What went wrong? The startups used patents to protect their inventions instead of using patents to protect their businesses. When a company uses patents to protect its inventions, it focuses on the technical details that excite the CTO and the inventors. The resulting patents make the engineers proud, but often leave room for creative engineers at competing companies to find pathways around the technical details and to avoid the patents. Competitors successfully do this by borrowing the concept of the invention, and substituting new technical aspects. As a result, companies who follow a technical approach to patenting, often have portfolios filled with patents that are easily circumvented.

In contrast, if done properly, those with the foresight to strategically omit certain technical details from the scope of their patent protection can gain exclusivity for an underlying inventive concept, without limiting the protection to a particular technical solution. In this way, a company protects its prospective revenue streams, by blocking others from offering the broader concept, regardless of the technical way that concept is implemented.

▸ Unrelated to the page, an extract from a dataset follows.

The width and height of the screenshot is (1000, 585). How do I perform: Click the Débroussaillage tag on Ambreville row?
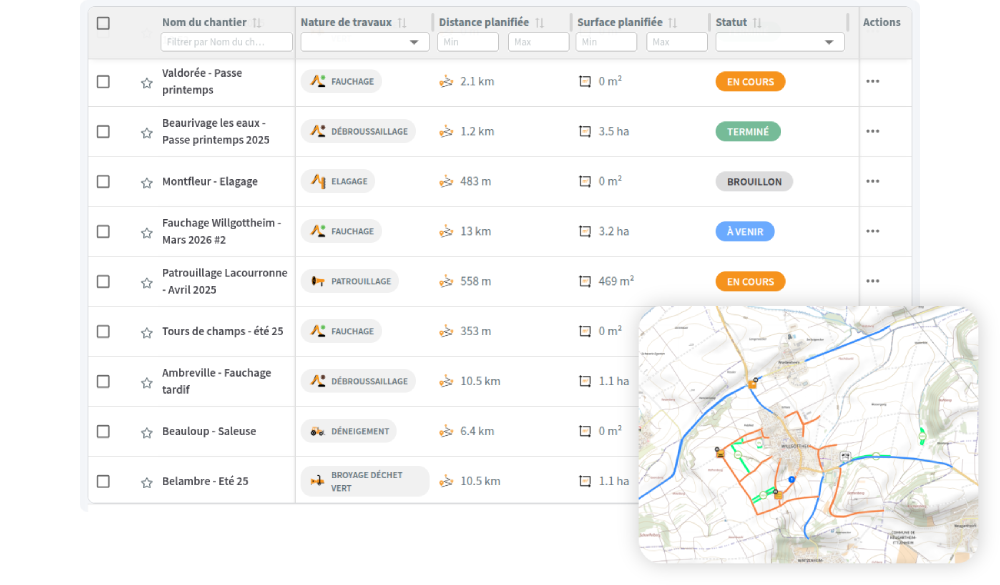coord(358,381)
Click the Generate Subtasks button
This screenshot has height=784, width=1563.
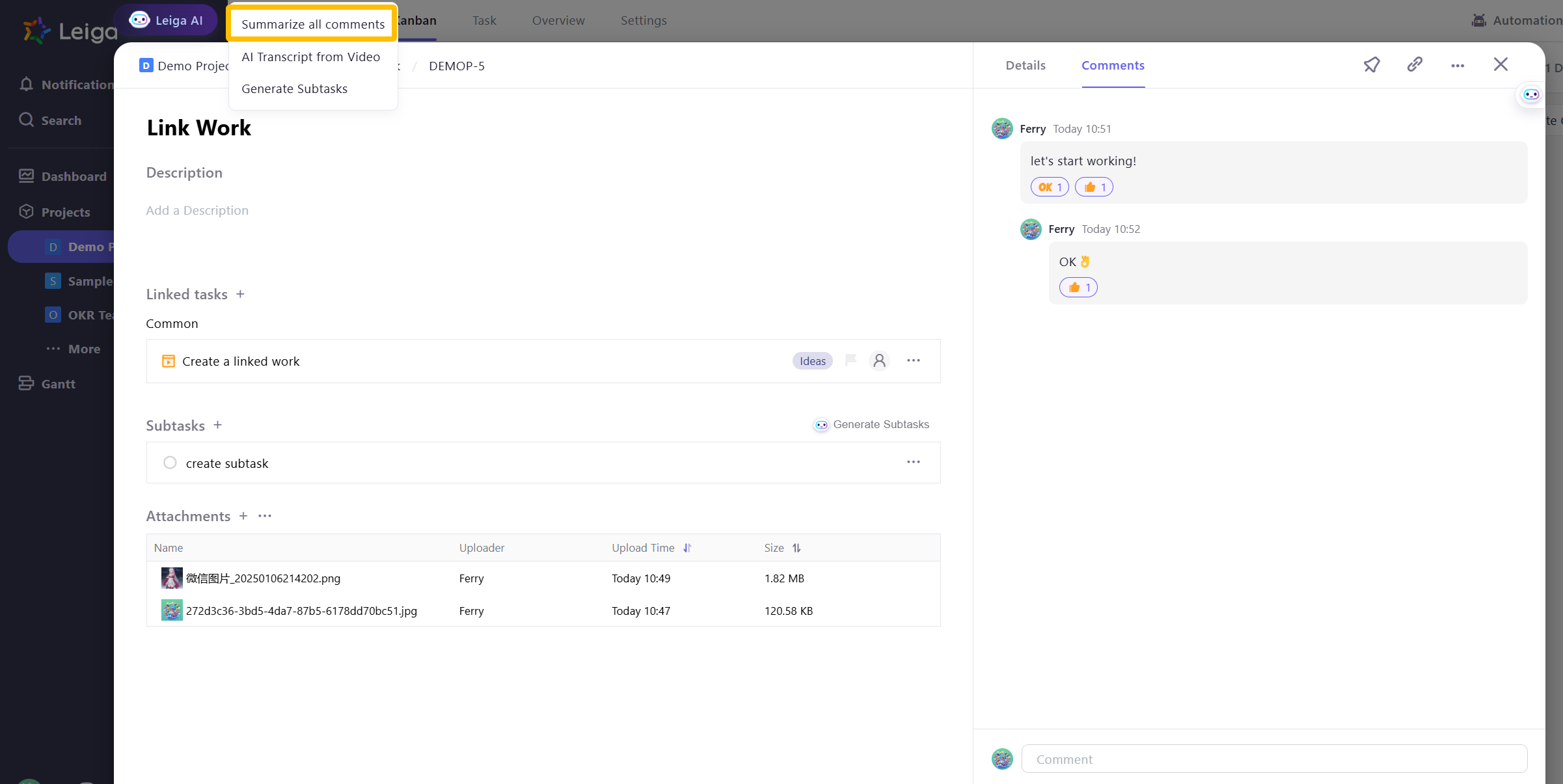click(x=871, y=424)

Apple recently demonstrated this in a patent that it received for unlocking a cell phone using facial recognition. Apple realized that before unlocking the phone, it needed some indication of the user’s desire to unlock. Otherwise, the phone might unlock if the camera picked up an image of the user’s face while the phone sat idly on a table, for example. So Apple patented the concept of capturing the facial image only after the phone is moved in a manner indicative of a desire to unlock the phone. If Apple had specified the algorithm of motion detection, or specified a type of motion sensor needed to ascertain the user’s intent, a competitor could have used a different algorithm or could have employed a different sensor to avoid the patent. This example demonstrates that patent value may be generated when the patent strategist steps away from the technical details, and realizes that despite the pride with which the inventors describe those details, including them in the scope of protection often provides competitors with an easy way to avoid patent infringement. Thus, the ability to conceptually protect an invention is often much more powerful than a typical technical approach to patenting.

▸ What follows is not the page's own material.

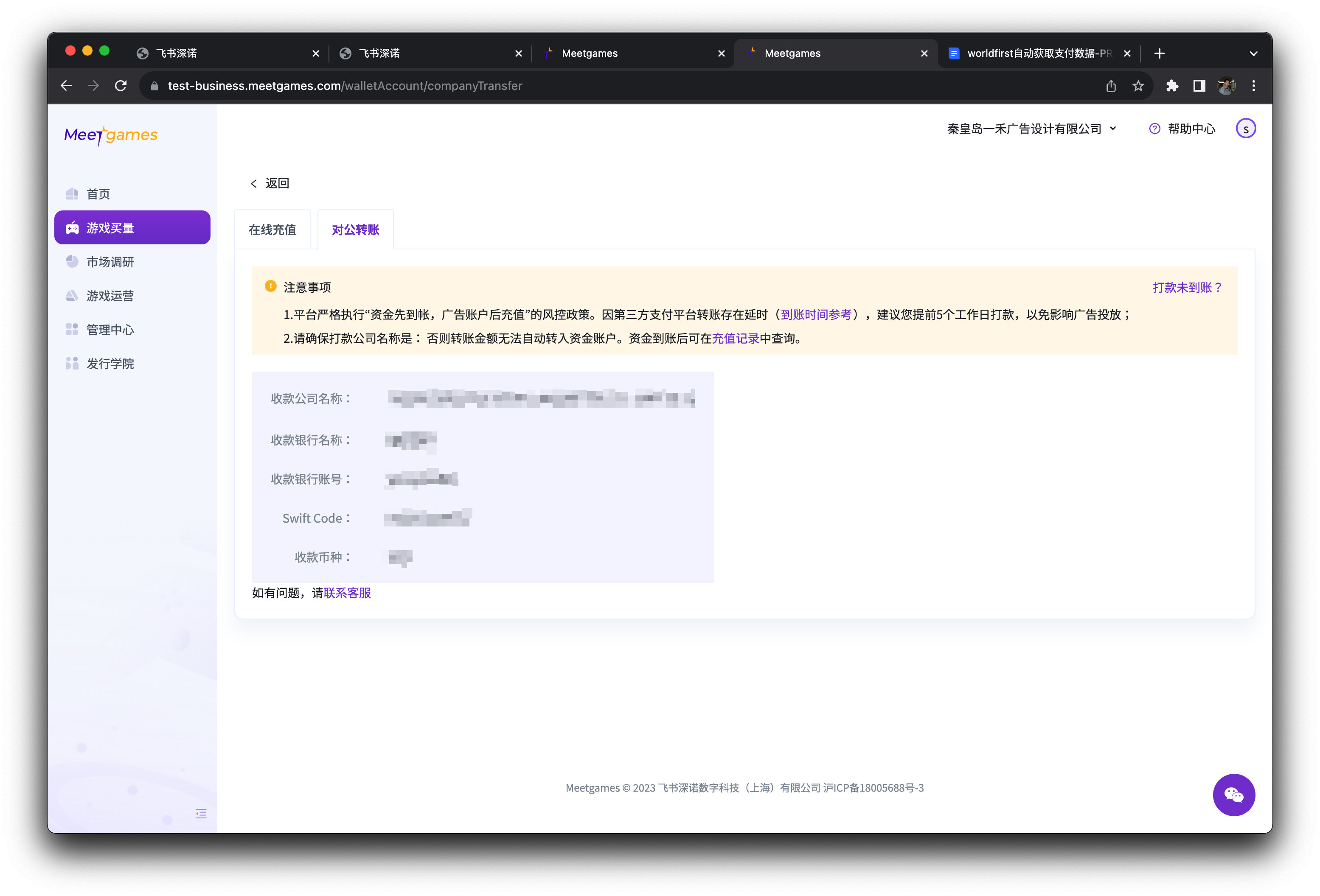Open the browser extensions puzzle icon
1320x896 pixels.
tap(1172, 86)
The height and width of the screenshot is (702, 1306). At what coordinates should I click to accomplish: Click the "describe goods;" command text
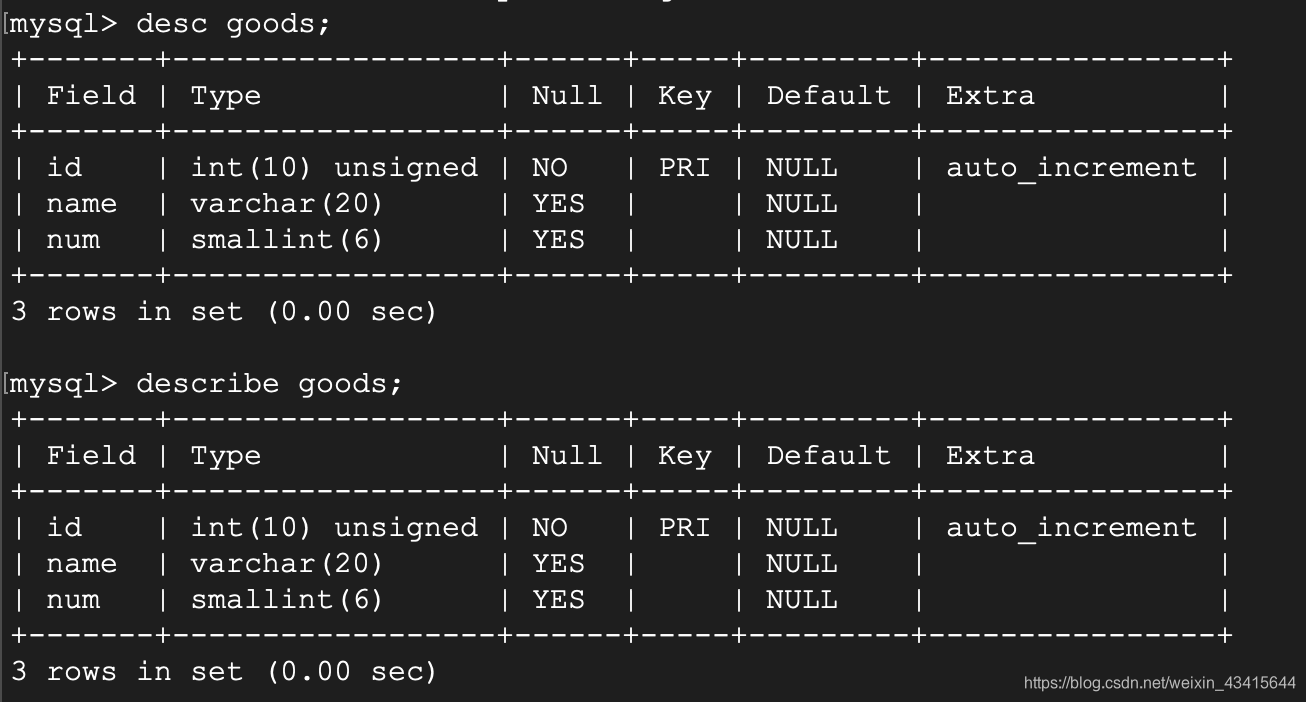269,383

Although the conceptual approach may seem like a logical way to patent, most companies fail to do it successfully. One analyst anecdotally reported that after examining over 3,000 patents from a few hundred startup companies, he could find only about three patents in the entire lot that had any appreciable value. This happens because the standard methodology employed by most companies is predestined to result in technical, rather than conceptual patents. Most startup companies (and many mature companies) relegate the patent function solely to technical staff, such as the inventors or the CTO. Then, they hire a patent attorney, who is usually a bright engineer with technical writing skills, to draft the patent document.

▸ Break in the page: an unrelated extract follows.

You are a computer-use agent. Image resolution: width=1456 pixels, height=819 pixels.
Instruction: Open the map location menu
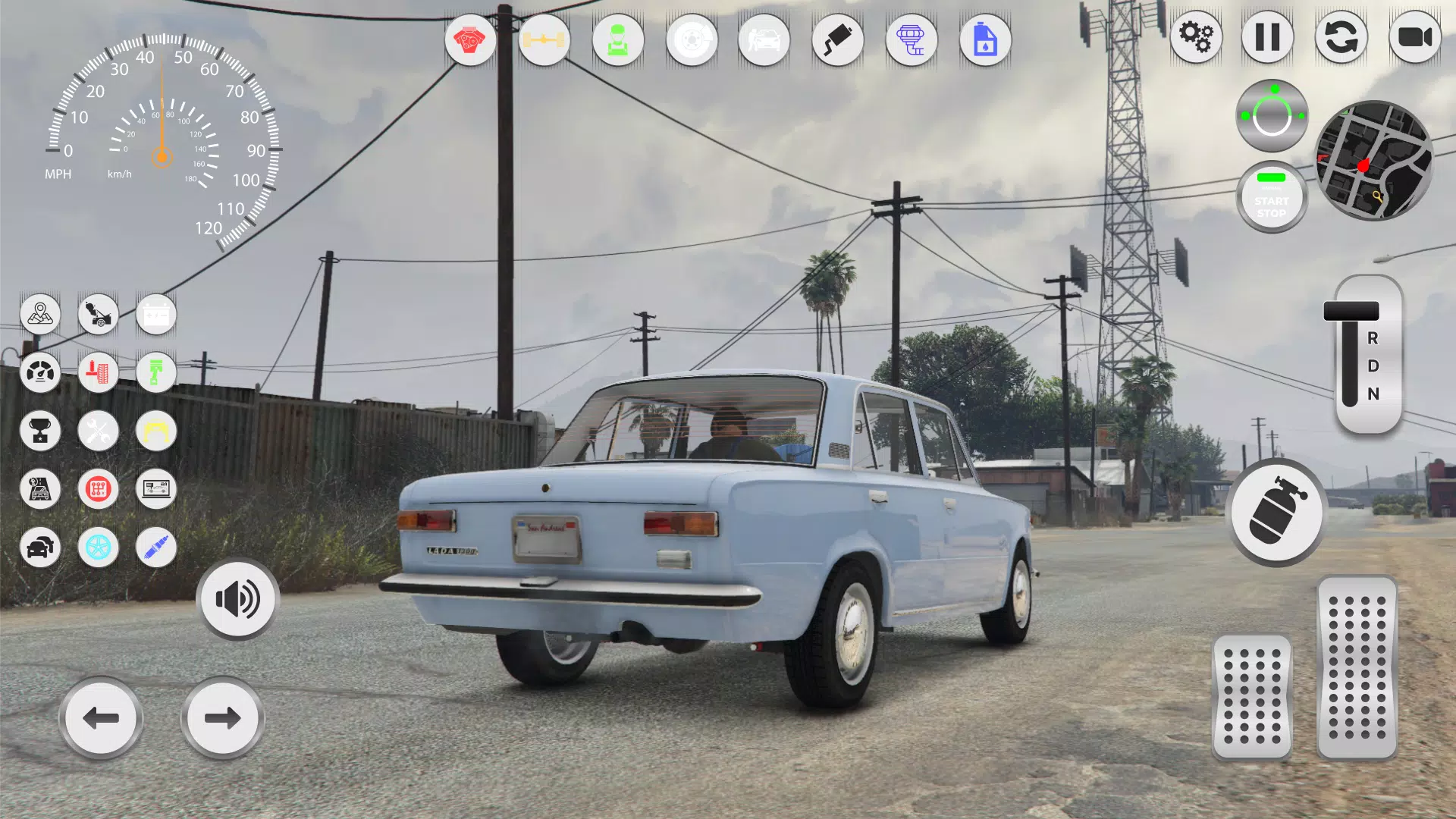point(40,315)
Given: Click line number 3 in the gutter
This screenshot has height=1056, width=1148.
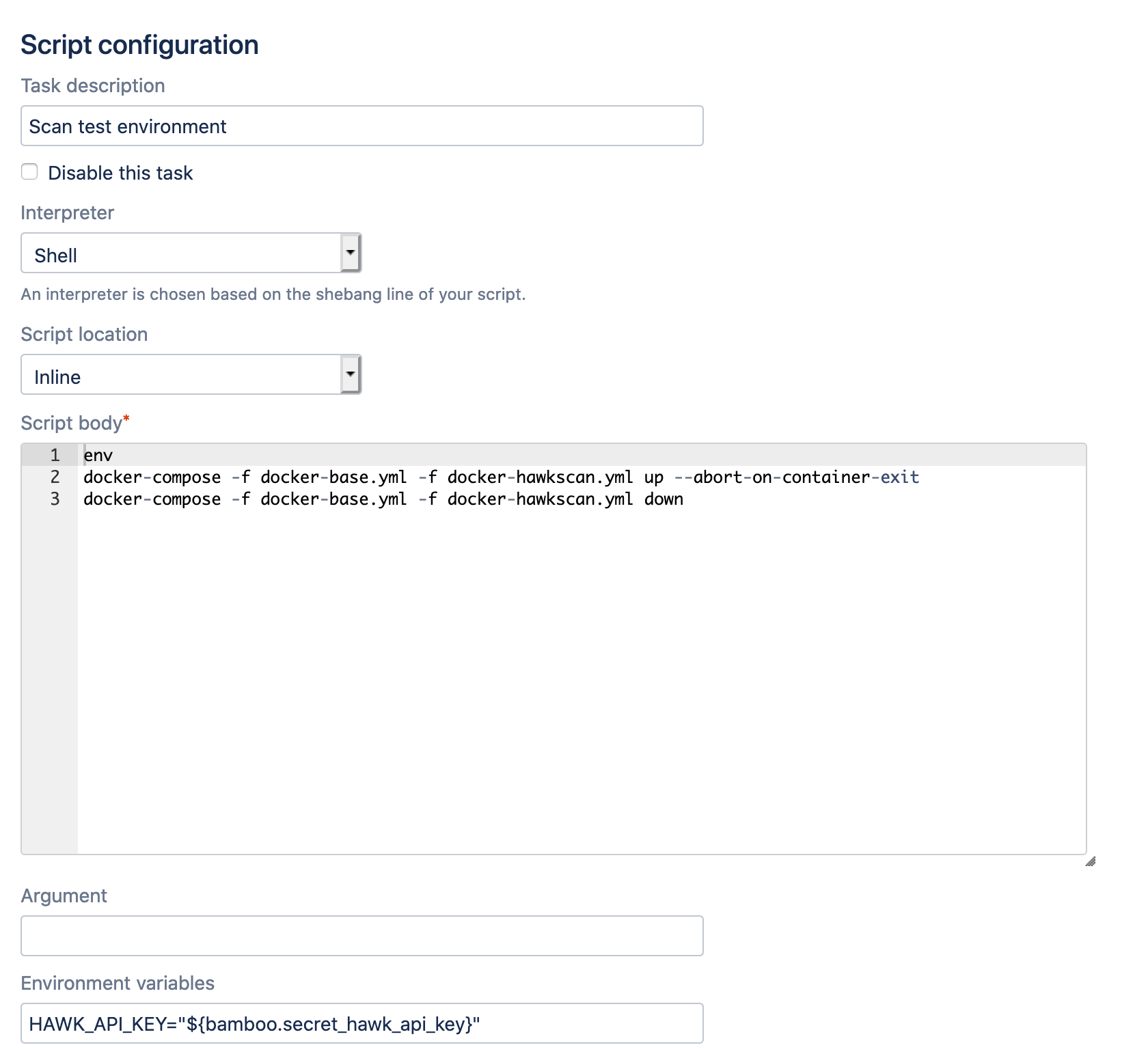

Management, not trained in patent strategy, spends more time on budgetary issues surrounding patenting than on substance. They are more than happy to leave the substance to the engineers, without realizing that patents are primarily business tools requiring business direction in order to result in appreciable value. It’s no wonder that patents generated in this way regularly fail to provide the blocking power needed to adequately protect the business.

The solution is to adopt a business-driven approach to patenting where a hand-picked group of the company’s technical and business visionaries shift the focus of patenting from what the inventors find most interesting to the revenue streams that need to be protected in order for the company to gain exclusivity in its market. Then, working together with a patent strategist skilled in conceptual protection, patents can be tested before they are written to determine whether, if granted, they are likely to accomplish a critical business goal. The concepts that pass the test become the company’s key patent assets. Those that don’t, are discarded. In this way, companies can avoid wasting money on patents less likely to make a difference to the bottom line, skewing the patent portfolio to the gems likely to drive higher valuation.

VC’s can play an active role in building patent value by guiding their portfolio companies to adopt a conceptual approach to patenting. Often, simply sensitizing management to the issue can make a world of difference.